Re: [networking-discuss] Start of code review for IP datapath refactoring

Sebastien Roy Mon, 28 Sep 2009 10:06:44 -0700

On Sun, 2009-09-27 at 14:01 -0700, Erik Nordmark wrote:
> Sebastien Roy wrote:
> 
> > usr/src/uts/common/inet/iptun/iptun.c
> > * 759: This looks like it belongs in conn_get_ixa() as there is only
> >   one possible value for the ixa_cred of the ixa returned by
> >   conn_get_ixa(), and that is conn_cred.
> 
> That code isn't needed; too much copy and paste. (It only applies to UDP 
> where we want to track the cred for each send* so that SCM_UCRED can be 
> used on the receive side.)
> However, re-reading the TX code I realize we need to always restart with 
> ixa_tsl = crgetlabel(ixa_cred) before we call tsol_check_dest(), but 
> that code belongs in ip_set_destination_*() where we call tsol_check_dest().


Okay.

> 
> > * 761-769: This also looks like something that should be in
> >   conn_get_ixa().
> 
> Ditto.  (it only applies to UDP ancillary data where the label change 
> for each packet due to SCM_UCRED).

Okay.

> 
> > * 768: Won't we need to set ixa_tsl on a per-packet basis?
> 
> Yes, we do that by calling tsol_check_label_* in the output path. But to 
> do that we need the initial label which is based on the zone.

Got it.

> > * 862: This can't happen because we call iptun_unbind() before
> >   iptun_bind() if the tunnel is already bound.  I suppose you could
> >   optimize things to make the iptun_unbind() unnecessary if you want.
> 
> I'll remove 862.

Perhaps an ASSERT() as well?

> > * 870,872: We should just have an ipcl_conn_insert() that calls
> >   ipcl_conn_insert_v[4|6]() depending on conn_ipversion.
> >   tcp_conn_request() and conn_connect() both have the same little
> >   if/else dance.
> 
> OK, but for uniformity it makes sense to do the same for ipcl_bind_insert.

Yes.

> > * 1795: There are some places in the code where ip_get_pmtu() is
> >   called with an argument of connp->conn_ixa directly without first
> >   getting a safe reference using conn_get_ixa() (in icmp_icmp_input()
> >   for example).  Is that deliberate?
> 
> We only call ip_get_pmtu() in one place, but there are places where we 
> use conn_ixa directly. However, currently that is only in iptun_create().
> Where did you see it be used?

The question was more about the usage in icmp_icmp_input(), where I had
noticed conn_ixa directly.  Is the usage there safe?

> > 
> > * 1976: What is this call to ip_attr_connect() about?
> 
> If ixa_ire was NULL we got a safe copy.
> 
> But I think I'll change the ixa_notify upcall to pass up the 
> ip_xmit_attr_t; that way we will have the currently used ip_xmit_attr_t 
> and can modify it directly which avoids the conn_get_ixa in 
> iptun_get_maxmtu.

Good idea.

> > * 2093: The ICMP error doesn't need to have the same cred as the
> >   original packet?
> 
> I read RFC 791 and there aren't credentials for IP packets ;-)
> 
> What is the purpose of the cred on the packet?
> We use them for getpeerucred() and SCM_UCRED. They have also been 
> overloaded to carry a label, but with refactoring we have the explicit 
> ixa_tsl for the label.

I'm simply concerned that the TX label associated with the ICMP error
will be correct.  If your code ensures that, then that's fine.

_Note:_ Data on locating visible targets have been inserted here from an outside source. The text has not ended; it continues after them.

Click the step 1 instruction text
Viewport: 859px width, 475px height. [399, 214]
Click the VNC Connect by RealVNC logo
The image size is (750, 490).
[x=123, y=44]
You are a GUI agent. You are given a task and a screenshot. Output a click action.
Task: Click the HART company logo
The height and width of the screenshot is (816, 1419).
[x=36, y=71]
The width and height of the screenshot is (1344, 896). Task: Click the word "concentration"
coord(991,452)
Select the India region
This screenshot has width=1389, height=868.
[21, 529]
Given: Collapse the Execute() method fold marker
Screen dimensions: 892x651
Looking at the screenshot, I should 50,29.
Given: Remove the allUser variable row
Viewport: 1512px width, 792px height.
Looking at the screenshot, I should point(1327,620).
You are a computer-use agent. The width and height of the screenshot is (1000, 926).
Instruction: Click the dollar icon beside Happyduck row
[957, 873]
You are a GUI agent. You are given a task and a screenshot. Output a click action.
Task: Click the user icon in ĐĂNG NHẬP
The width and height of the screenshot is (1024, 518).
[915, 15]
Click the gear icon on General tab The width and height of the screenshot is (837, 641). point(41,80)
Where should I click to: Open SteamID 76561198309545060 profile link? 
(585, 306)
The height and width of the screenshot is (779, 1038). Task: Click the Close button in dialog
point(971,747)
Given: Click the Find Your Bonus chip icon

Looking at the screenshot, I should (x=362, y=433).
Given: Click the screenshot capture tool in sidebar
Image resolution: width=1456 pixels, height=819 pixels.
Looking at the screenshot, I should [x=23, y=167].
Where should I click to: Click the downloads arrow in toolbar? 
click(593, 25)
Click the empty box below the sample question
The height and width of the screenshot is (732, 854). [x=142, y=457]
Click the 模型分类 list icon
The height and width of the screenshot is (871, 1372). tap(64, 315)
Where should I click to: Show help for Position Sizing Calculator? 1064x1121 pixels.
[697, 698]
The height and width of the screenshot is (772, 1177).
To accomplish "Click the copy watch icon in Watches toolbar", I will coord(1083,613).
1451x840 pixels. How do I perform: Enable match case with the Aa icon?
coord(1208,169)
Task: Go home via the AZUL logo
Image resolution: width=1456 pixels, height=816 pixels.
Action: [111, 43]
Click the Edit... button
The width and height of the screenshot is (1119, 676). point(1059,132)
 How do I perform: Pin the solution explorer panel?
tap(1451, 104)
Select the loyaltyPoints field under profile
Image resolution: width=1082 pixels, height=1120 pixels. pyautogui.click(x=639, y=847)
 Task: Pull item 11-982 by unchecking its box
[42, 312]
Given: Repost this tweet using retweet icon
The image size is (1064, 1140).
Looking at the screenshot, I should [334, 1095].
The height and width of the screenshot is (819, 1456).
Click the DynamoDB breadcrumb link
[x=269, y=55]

> > * 2150,2200: The cred associated with the conn_t won't necessarily be the
> >   same as the cred associated with the data.  The label we want in the
> >   packet is the one associated with the data, right?  Labels used to
> >   be computed using dblk creds...
> 
> I was hoping to already have merged with labeled IPsec, to be able to 
> answer authoritatively.
> Given that iptun in onnv-gate has the implicit side effect of preserving 
> db_credp hence the label from the original ICMP error, it makes sense to 
> do the same by explicitly passing the ts_label_t to the iptun_icmp 
> functions.

Okay.

> > * 2677: The first argument is always a conn_t *, so there appears to
> >   be no reason to pass in void * that is then set to a conn_t *.
> 
> conn_recv was introduced by FireEngine - conn_recvicmp just follows what 
> conn_recv started - it doesn't make sense to have them be different.
> And I've exceeded the quota for how much of FireEngine I'm allowed to 
> clean up ;-)

I don't see why they couldn't be different, but okay, it's your call.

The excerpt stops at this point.